Problem to solve =>
Each line from the one containing "Tap the muted sound icon in popup status bar" onward, through the end of the entries, is to be transcribed exactly; nothing else is to be included.

Data section =>
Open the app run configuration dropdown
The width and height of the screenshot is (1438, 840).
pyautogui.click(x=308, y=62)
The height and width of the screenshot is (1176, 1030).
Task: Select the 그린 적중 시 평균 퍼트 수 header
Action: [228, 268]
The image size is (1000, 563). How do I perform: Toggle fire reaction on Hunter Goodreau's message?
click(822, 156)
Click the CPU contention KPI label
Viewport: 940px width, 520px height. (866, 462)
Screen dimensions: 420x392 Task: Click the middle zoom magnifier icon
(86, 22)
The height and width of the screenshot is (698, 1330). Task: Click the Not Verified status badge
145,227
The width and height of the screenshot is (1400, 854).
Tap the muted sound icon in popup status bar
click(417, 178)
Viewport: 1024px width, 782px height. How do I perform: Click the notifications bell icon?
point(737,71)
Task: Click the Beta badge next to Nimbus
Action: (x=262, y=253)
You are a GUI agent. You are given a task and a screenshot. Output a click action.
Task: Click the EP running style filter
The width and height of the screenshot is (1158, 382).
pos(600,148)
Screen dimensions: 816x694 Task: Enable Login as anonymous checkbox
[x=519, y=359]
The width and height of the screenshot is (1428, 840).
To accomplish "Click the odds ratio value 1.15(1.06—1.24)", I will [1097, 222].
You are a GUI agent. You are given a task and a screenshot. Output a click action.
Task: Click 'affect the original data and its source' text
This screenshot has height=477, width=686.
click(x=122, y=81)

Solved problem =>
Tap the muted sound icon in popup status bar
click(417, 178)
Viewport: 1024px width, 782px height. How do I perform: Click the notifications bell icon?
point(737,71)
Task: Click the Beta badge next to Nimbus
Action: (x=262, y=253)
You are a GUI agent. You are given a task and a screenshot. Output a click action.
Task: Click the EP running style filter
The width and height of the screenshot is (1158, 382).
pos(600,148)
Screen dimensions: 816x694 Task: Enable Login as anonymous checkbox
[x=519, y=359]
The width and height of the screenshot is (1428, 840).
To accomplish "Click the odds ratio value 1.15(1.06—1.24)", I will [1097, 222].
You are a GUI agent. You are given a task and a screenshot. Output a click action.
Task: Click 'affect the original data and its source' text
This screenshot has height=477, width=686.
click(x=122, y=81)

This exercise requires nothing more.